Think of it this way: If your loan was $1 million and you chose a bank that offers 50 percent less interest charges, you might be able to save $50,000, but that’s nowhere near the income you would have made if you could to get your operations up and running three months sooner.
3. Pay attention to how your lender calculates the amount of money to be paid out
Choose a lender that bases the loan amount on realistically expected project costs. Banks often lend alternative values in use, a very inaccurate comparison metric that drastically undervalues the property. Because cannabis is illegal federally, banks do not justify actual use of the property, even if they extend a loan on it. They’ll compare it to something that isn’t, like a mall or machine shop, when properties that use cannabis generate 10 to 15 times more monthly revenue than these non-cannabis tenants. And the banks don’t account for contractor costs or equipment costs, which can be particularly high for marijuana-related properties.
You want a lender who:
- Has extensive experience financing specifically marijuana-related real estate
- Understands the intricacies of individual markets and the true value of these properties,
- Understands the true cost of what it takes to get operations up and running.
Banks are subject to particularly strict controls. This prevents them from making the larger loans that companies that specialize in lending to marijuana-related businesses are able to. With banks and traditional lenders, a borrower has to bring in much more equity than debt, which brings me to my next point:
4. Be strategic about your debt to equity ratio
You want to find a good balance between debt and equity. All transactions require at least some equity, and you need to put up money upfront to get a refund of the amount you’ve drawn.
In order to reduce the amount of equity you need to get in to reach the finish line. Equities are currently performing poorly across the board and we could be headed for a recession. So it’s not a good time to sell a lot of equity to fund your project, at least if you’re confident that stock prices will pick up again. Don’t bet against your future success.
Again, while companies that specialize in lending to marijuana businesses offer relatively expensive credit compared to traditional debt, you have to look at the bigger picture.
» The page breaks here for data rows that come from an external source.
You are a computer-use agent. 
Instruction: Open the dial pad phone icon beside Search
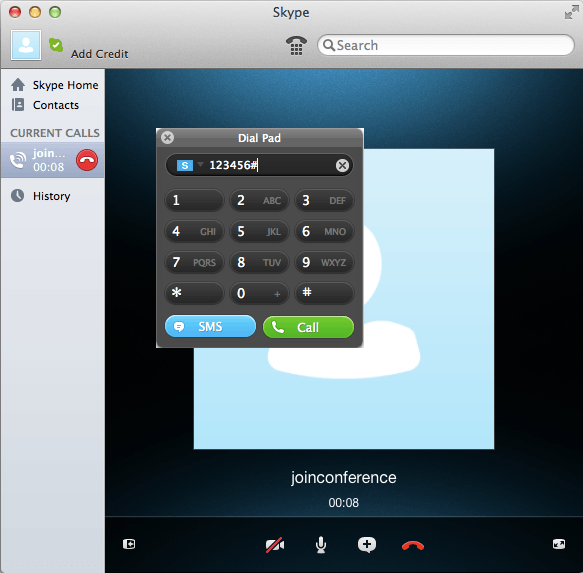point(296,46)
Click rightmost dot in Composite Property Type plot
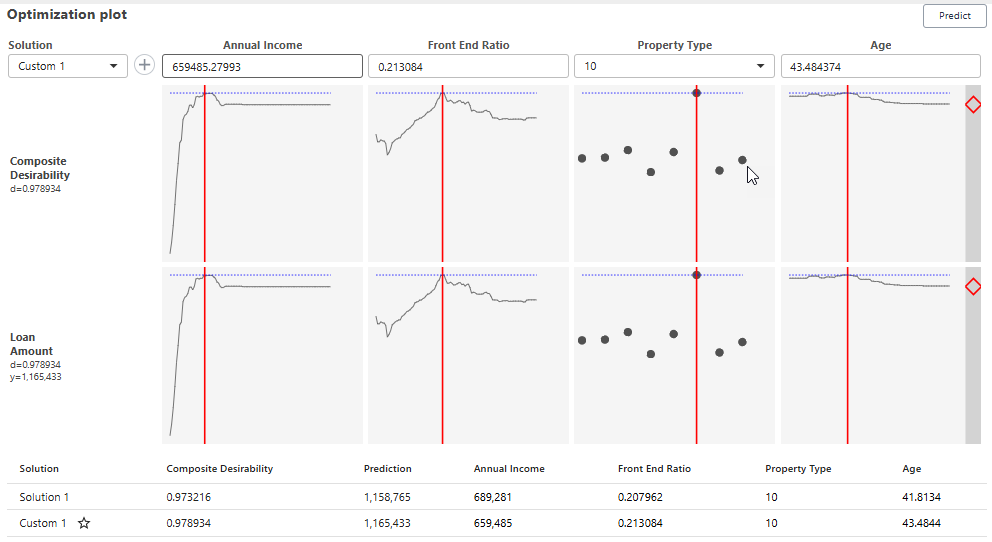The width and height of the screenshot is (992, 542). (x=742, y=160)
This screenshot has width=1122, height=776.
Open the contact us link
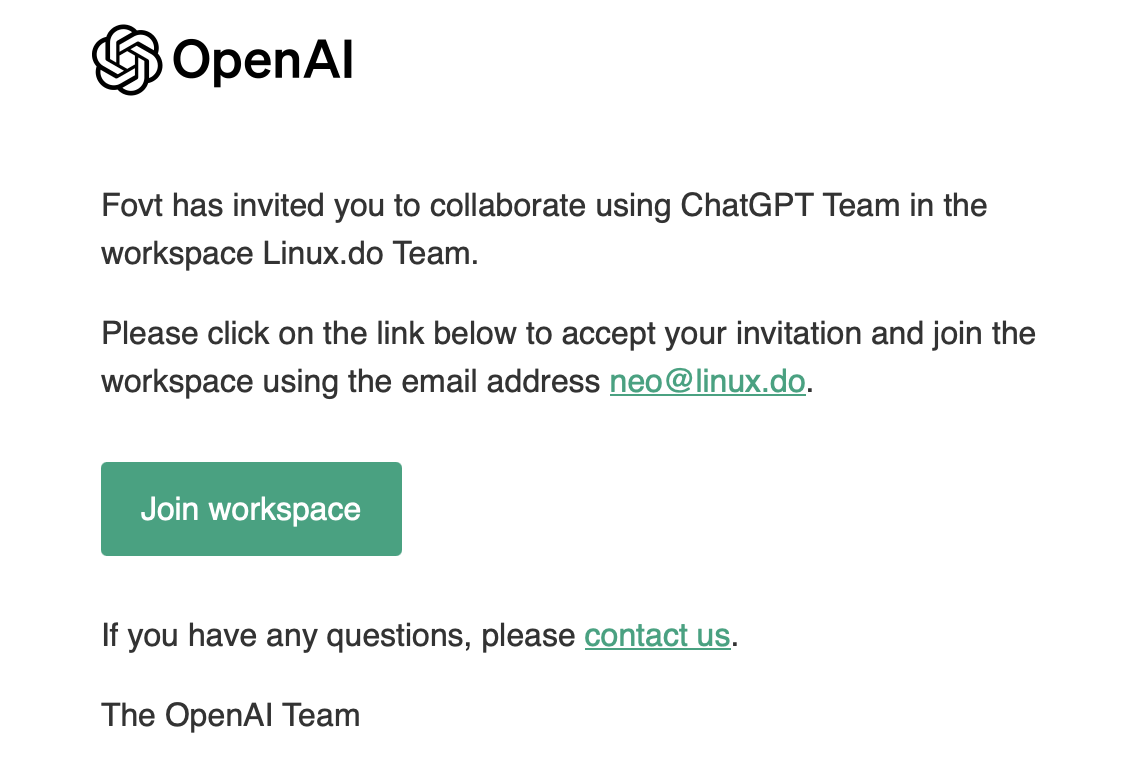pyautogui.click(x=658, y=635)

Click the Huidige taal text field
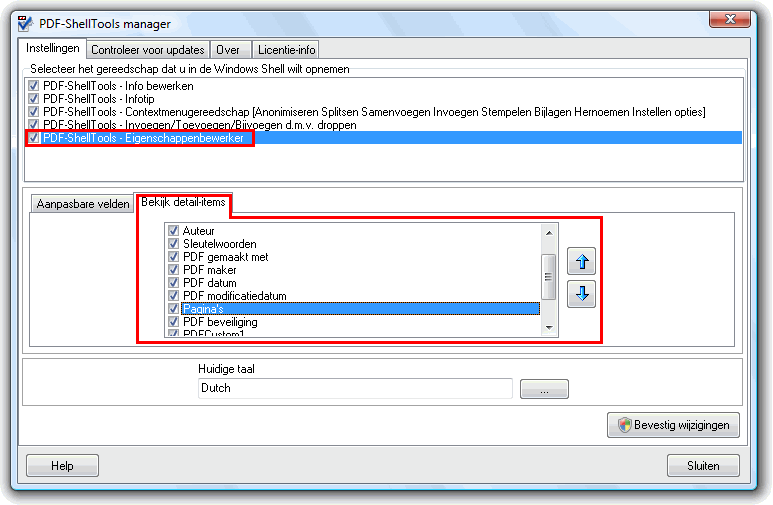tap(355, 388)
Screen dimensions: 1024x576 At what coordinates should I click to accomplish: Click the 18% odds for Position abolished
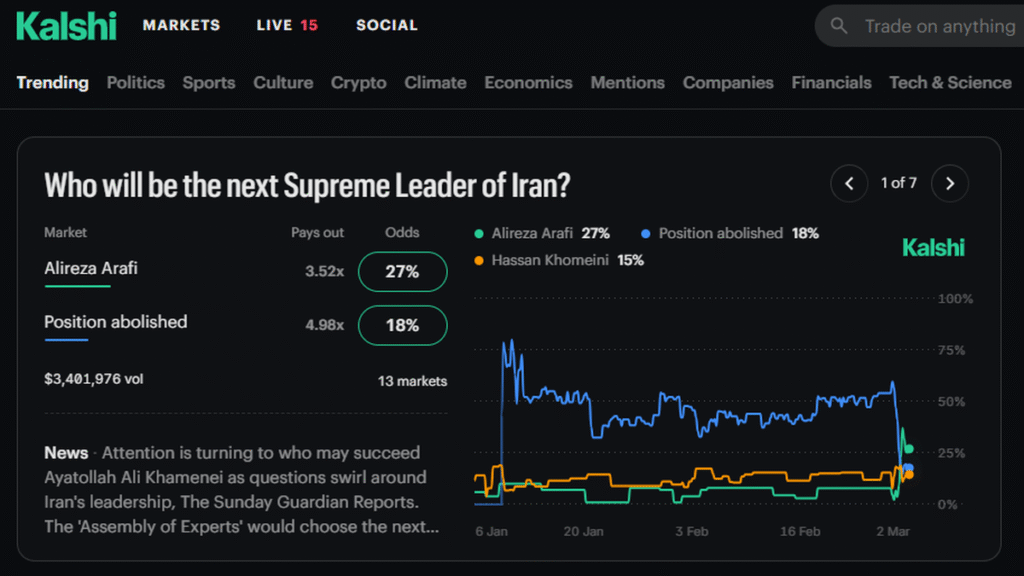402,326
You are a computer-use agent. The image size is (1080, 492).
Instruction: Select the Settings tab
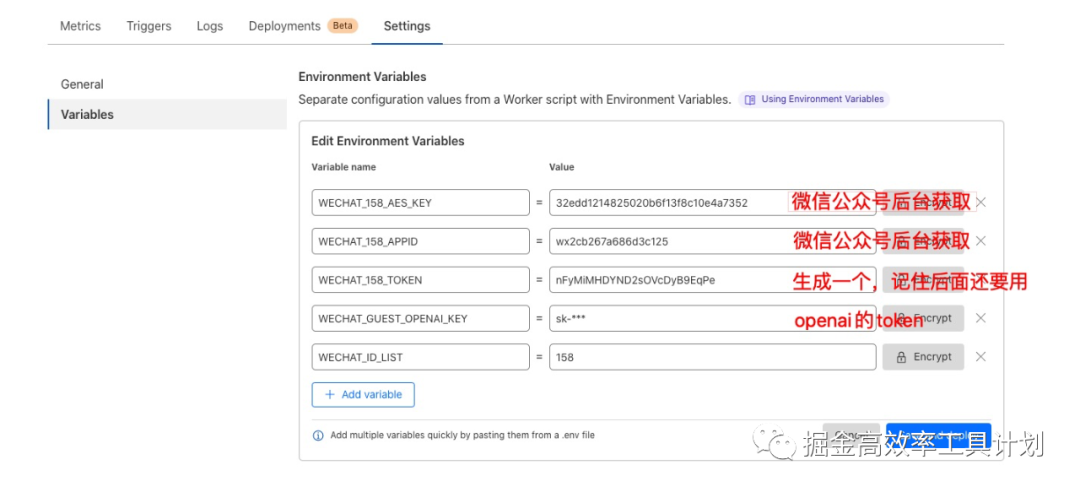pos(407,26)
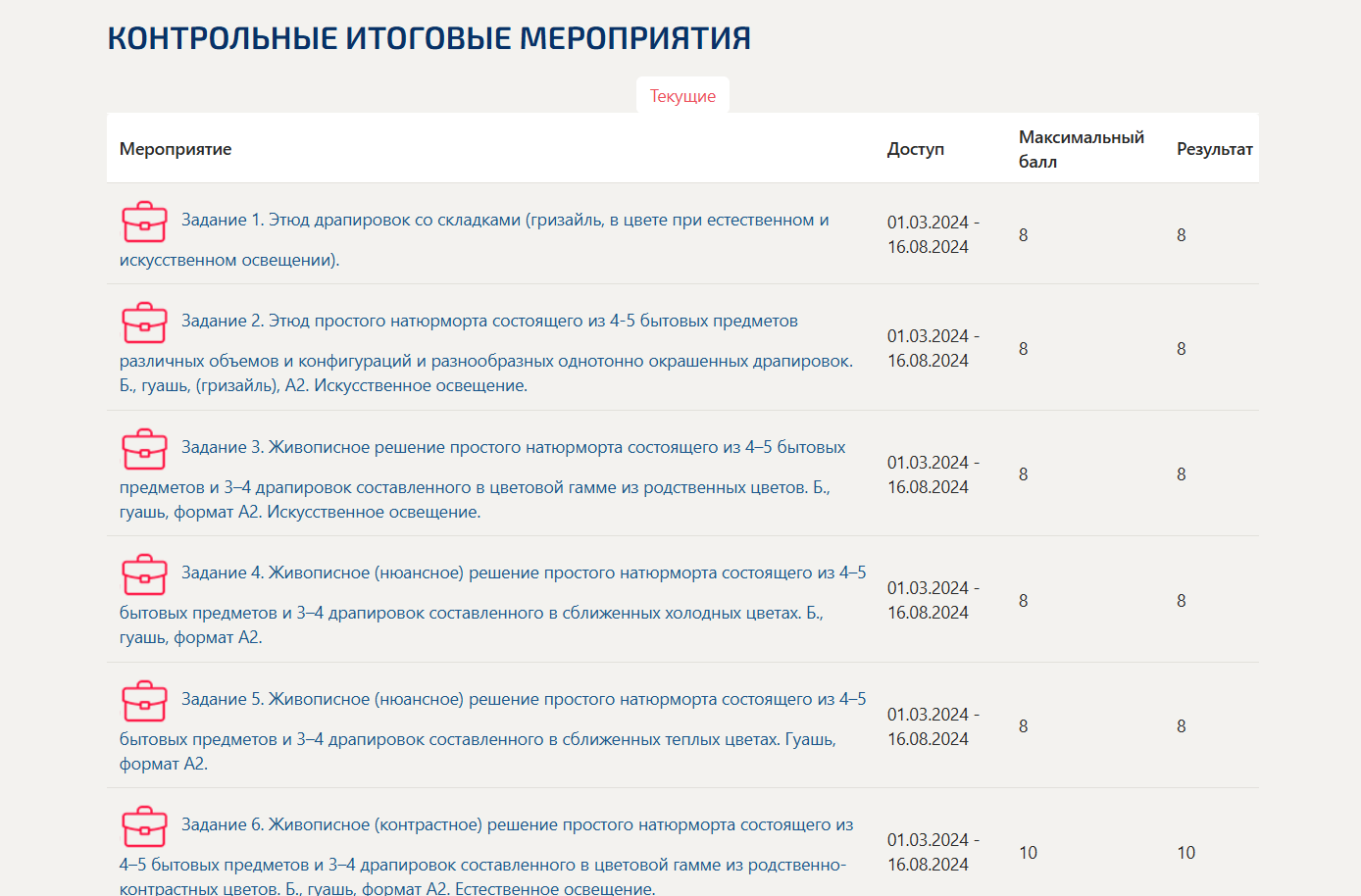1361x896 pixels.
Task: Click the briefcase icon for Задание 6
Action: [144, 826]
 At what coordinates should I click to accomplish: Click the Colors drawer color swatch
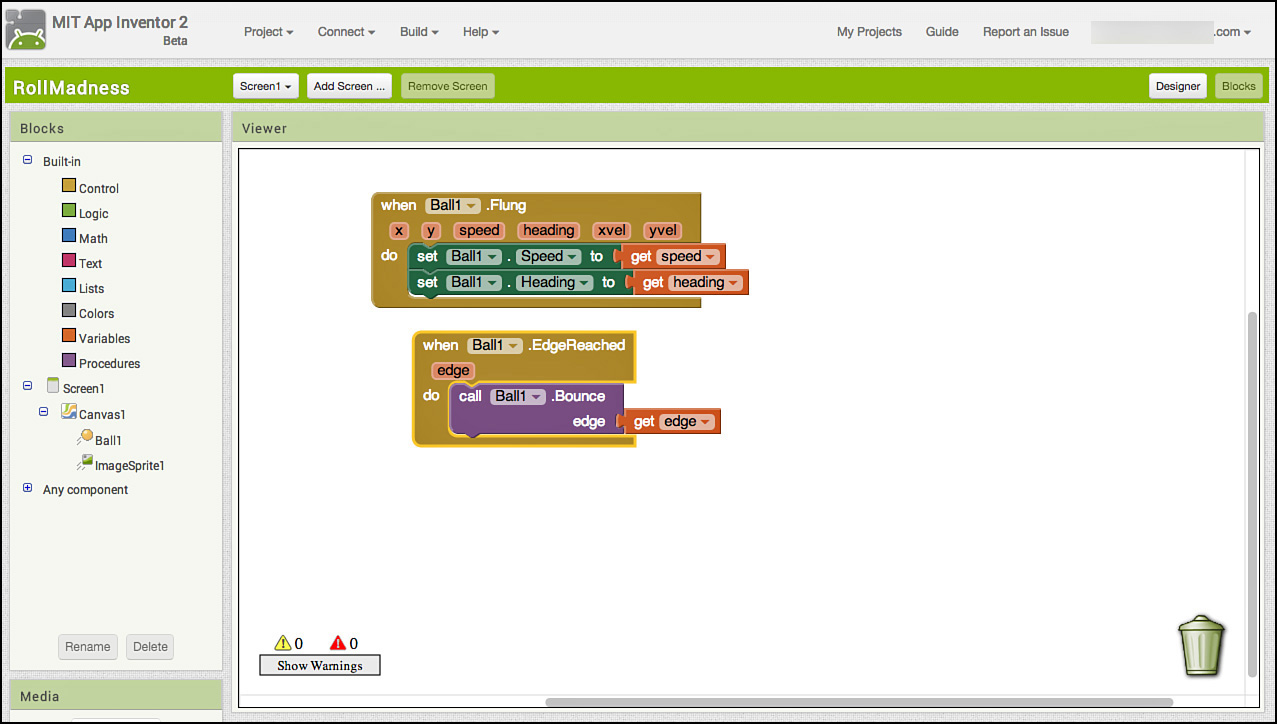(x=66, y=312)
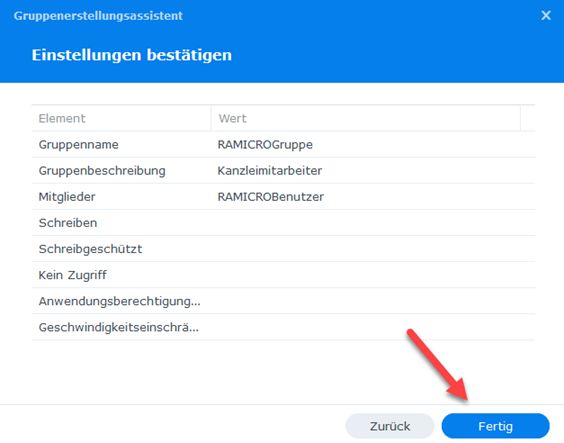
Task: Click the Einstellungen bestätigen heading
Action: (x=132, y=55)
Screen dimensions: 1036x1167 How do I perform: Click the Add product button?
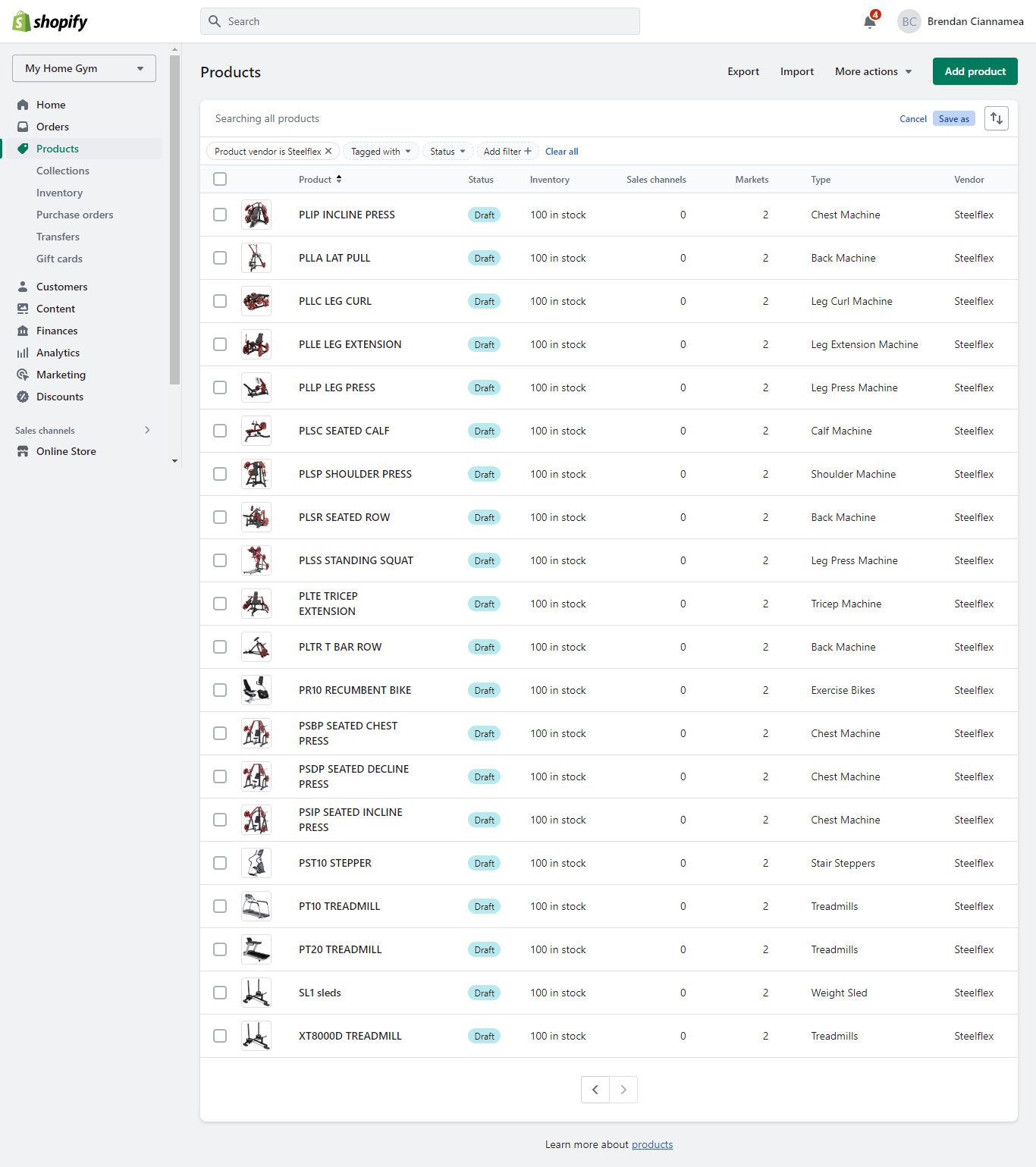(975, 71)
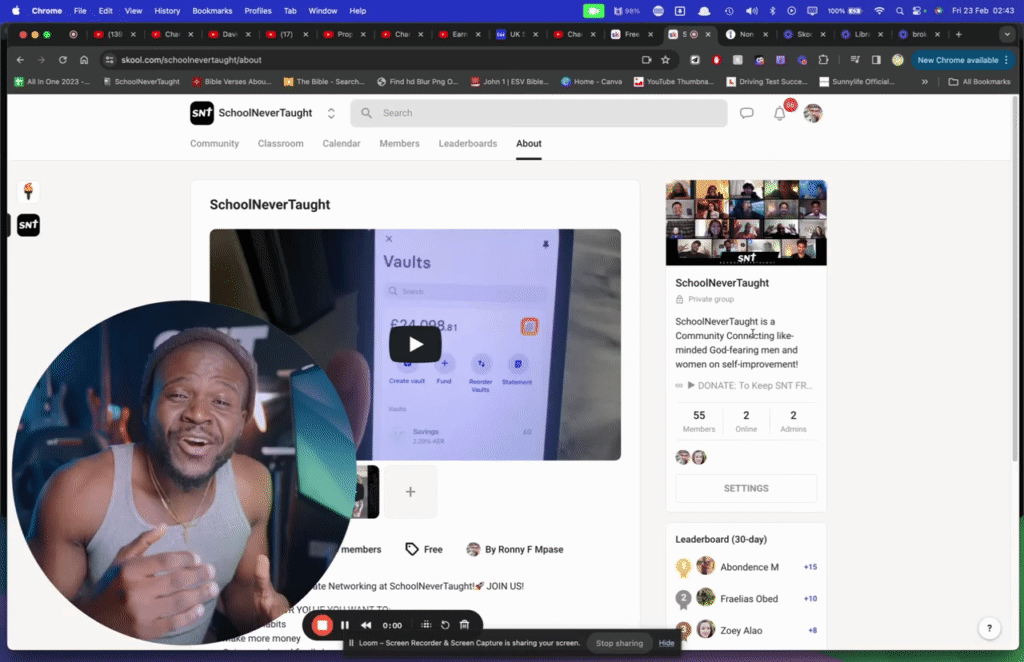This screenshot has width=1024, height=662.
Task: Open the Chrome extensions puzzle icon
Action: tap(824, 60)
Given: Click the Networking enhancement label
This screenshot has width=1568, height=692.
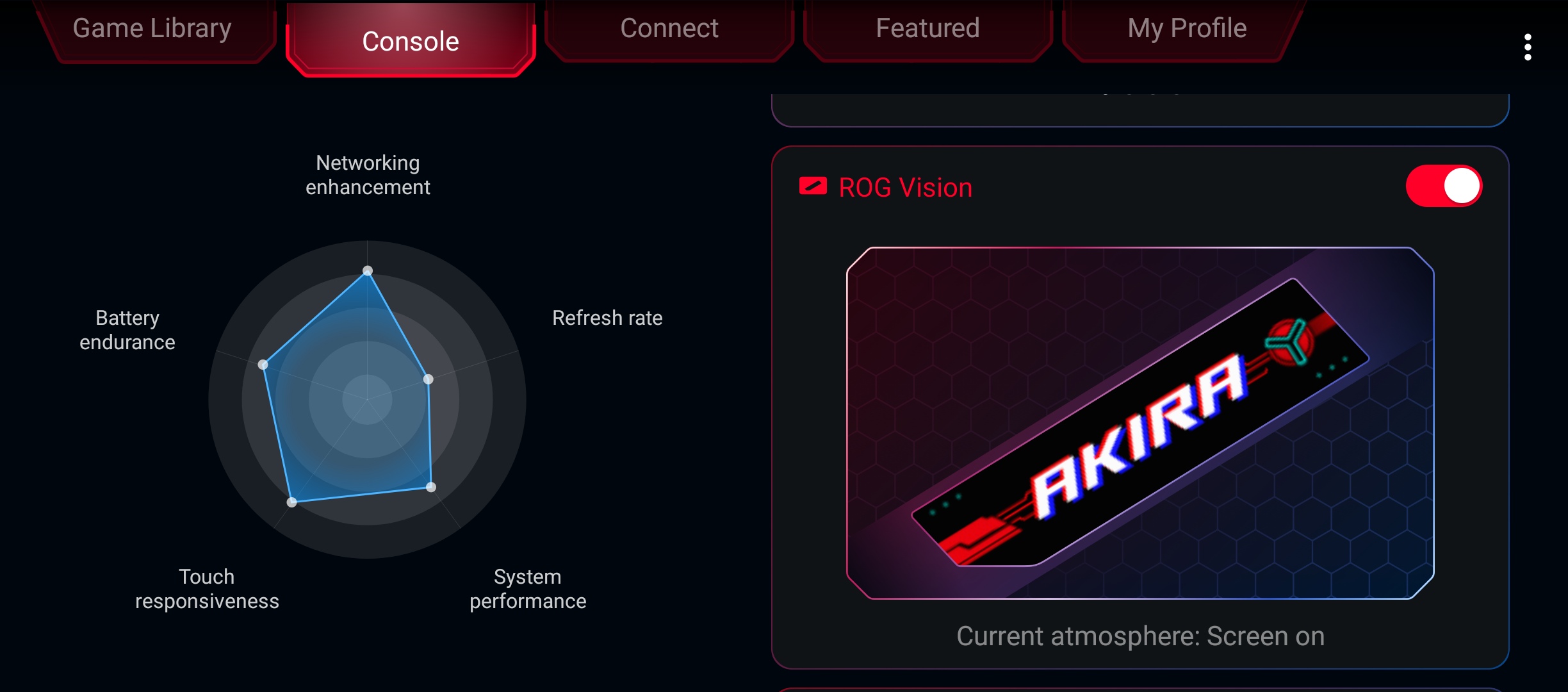Looking at the screenshot, I should pyautogui.click(x=368, y=175).
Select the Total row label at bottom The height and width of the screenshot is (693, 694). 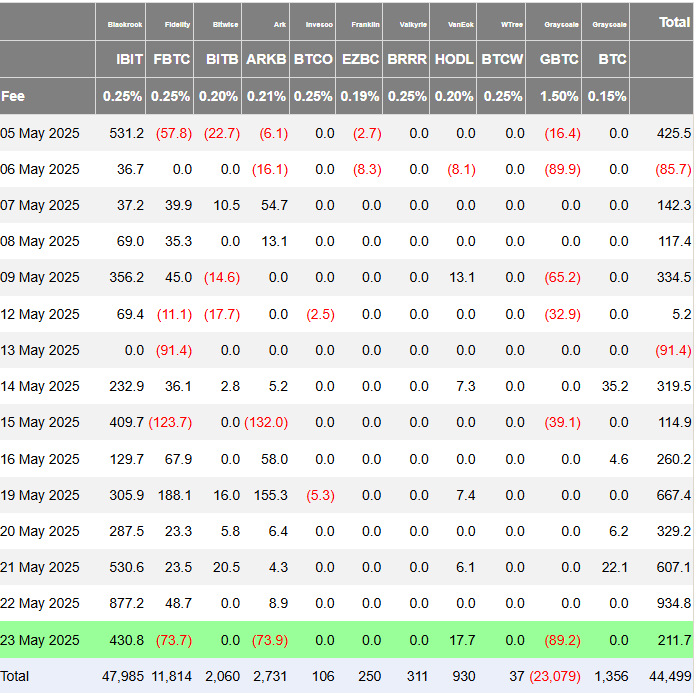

A company that understands the true cost and value of these ventures tends to lend more money and more frequently, reducing the amount of equity borrowers have to sell and resulting in permanent loss of ownership of the company. Not only do they help you get there faster to generate revenue, but they also set you up for long-term success so you don’t lose stake in your business.
5. Before speaking to a lender, do your homework and know what you want to do
Don’t just walk up to a lender and say, “ I want to take out a loan.” You have to know what you’re asking for.
Do you mean an acquisition? A refinance? What is the address of the property? Is there a purchase price? What is the budget? What use should the property have? Who will be the borrower? Who will be the guarantor? Who becomes a tenant? What will the leasing rate be? These are the things lenders need to know.
Understand your project and present it to a lender in a way that is easy to ascertain. Lenders look at dozens of offers each week and receive transactions from experienced borrowers, who always end up in a loan request. We don’t have the time to keep asking you about things.
Prospective borrowers must at least provide a high-level summary and they should do a little research on the lender. We cannot take the time to educate them about what we do if they have not even bothered to read our website. We certainly don’t expect you to be an expert, but we hope you do some homework.